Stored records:
BEGIN

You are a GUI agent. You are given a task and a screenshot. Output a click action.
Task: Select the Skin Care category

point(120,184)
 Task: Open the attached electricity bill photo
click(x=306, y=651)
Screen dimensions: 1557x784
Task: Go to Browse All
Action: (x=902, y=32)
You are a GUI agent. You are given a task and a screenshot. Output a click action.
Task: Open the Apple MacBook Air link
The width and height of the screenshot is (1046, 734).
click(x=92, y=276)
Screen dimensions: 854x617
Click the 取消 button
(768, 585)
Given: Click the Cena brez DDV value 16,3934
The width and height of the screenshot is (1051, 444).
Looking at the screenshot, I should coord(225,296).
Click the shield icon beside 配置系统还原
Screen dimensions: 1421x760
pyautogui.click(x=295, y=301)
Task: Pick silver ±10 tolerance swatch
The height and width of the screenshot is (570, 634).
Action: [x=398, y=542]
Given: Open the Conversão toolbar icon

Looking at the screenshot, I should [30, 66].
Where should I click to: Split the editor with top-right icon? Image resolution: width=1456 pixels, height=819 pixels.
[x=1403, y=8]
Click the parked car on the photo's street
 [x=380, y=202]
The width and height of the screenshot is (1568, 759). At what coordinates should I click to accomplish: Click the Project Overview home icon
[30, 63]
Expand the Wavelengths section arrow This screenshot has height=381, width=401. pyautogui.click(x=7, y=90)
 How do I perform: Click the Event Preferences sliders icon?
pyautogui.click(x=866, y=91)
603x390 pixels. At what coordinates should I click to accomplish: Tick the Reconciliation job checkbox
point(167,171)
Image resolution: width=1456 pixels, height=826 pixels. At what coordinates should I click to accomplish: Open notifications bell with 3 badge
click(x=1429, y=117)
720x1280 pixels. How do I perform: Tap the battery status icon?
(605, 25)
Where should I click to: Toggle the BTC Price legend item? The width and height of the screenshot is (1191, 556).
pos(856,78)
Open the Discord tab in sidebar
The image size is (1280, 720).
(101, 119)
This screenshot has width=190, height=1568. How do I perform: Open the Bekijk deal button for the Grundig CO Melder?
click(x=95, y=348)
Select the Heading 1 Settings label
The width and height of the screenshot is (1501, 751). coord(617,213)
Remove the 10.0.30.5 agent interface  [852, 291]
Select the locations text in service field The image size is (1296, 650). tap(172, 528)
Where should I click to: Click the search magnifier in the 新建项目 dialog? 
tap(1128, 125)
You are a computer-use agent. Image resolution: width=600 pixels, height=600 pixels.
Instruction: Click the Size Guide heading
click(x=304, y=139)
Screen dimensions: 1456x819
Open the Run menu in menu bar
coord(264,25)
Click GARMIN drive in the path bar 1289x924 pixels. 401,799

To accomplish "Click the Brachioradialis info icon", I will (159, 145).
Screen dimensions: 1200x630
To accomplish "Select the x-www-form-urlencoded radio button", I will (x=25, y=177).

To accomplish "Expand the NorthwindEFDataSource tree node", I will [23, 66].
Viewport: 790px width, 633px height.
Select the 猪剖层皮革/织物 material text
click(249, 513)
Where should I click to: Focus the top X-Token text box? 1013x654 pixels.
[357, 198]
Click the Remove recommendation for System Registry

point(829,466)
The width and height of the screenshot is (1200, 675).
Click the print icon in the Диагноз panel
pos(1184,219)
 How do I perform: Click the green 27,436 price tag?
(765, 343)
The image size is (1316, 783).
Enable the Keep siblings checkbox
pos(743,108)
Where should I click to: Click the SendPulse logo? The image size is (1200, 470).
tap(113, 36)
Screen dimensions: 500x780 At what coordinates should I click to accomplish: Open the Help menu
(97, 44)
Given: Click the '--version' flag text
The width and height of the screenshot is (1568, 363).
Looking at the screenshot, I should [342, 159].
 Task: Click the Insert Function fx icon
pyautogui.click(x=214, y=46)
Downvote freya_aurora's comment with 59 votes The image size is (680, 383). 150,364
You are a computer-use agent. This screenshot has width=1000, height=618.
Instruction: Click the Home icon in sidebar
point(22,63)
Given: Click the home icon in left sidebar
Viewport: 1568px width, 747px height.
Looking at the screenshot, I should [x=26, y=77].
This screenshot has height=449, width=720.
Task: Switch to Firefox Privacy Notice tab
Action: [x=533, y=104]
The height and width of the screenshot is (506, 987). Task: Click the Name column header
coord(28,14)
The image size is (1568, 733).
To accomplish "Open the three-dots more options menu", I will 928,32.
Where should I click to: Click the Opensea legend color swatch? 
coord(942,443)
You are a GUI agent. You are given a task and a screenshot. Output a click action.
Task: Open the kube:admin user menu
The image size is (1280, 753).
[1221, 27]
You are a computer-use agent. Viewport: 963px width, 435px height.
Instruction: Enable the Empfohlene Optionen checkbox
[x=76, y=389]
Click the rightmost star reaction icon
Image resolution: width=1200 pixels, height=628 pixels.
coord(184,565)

END

Filter the entries and copy out every line with the word "Expand".

### The answer
Expand the Wavelengths section arrow This screenshot has height=381, width=401. pyautogui.click(x=7, y=90)
To accomplish "Expand the NorthwindEFDataSource tree node", I will [23, 66].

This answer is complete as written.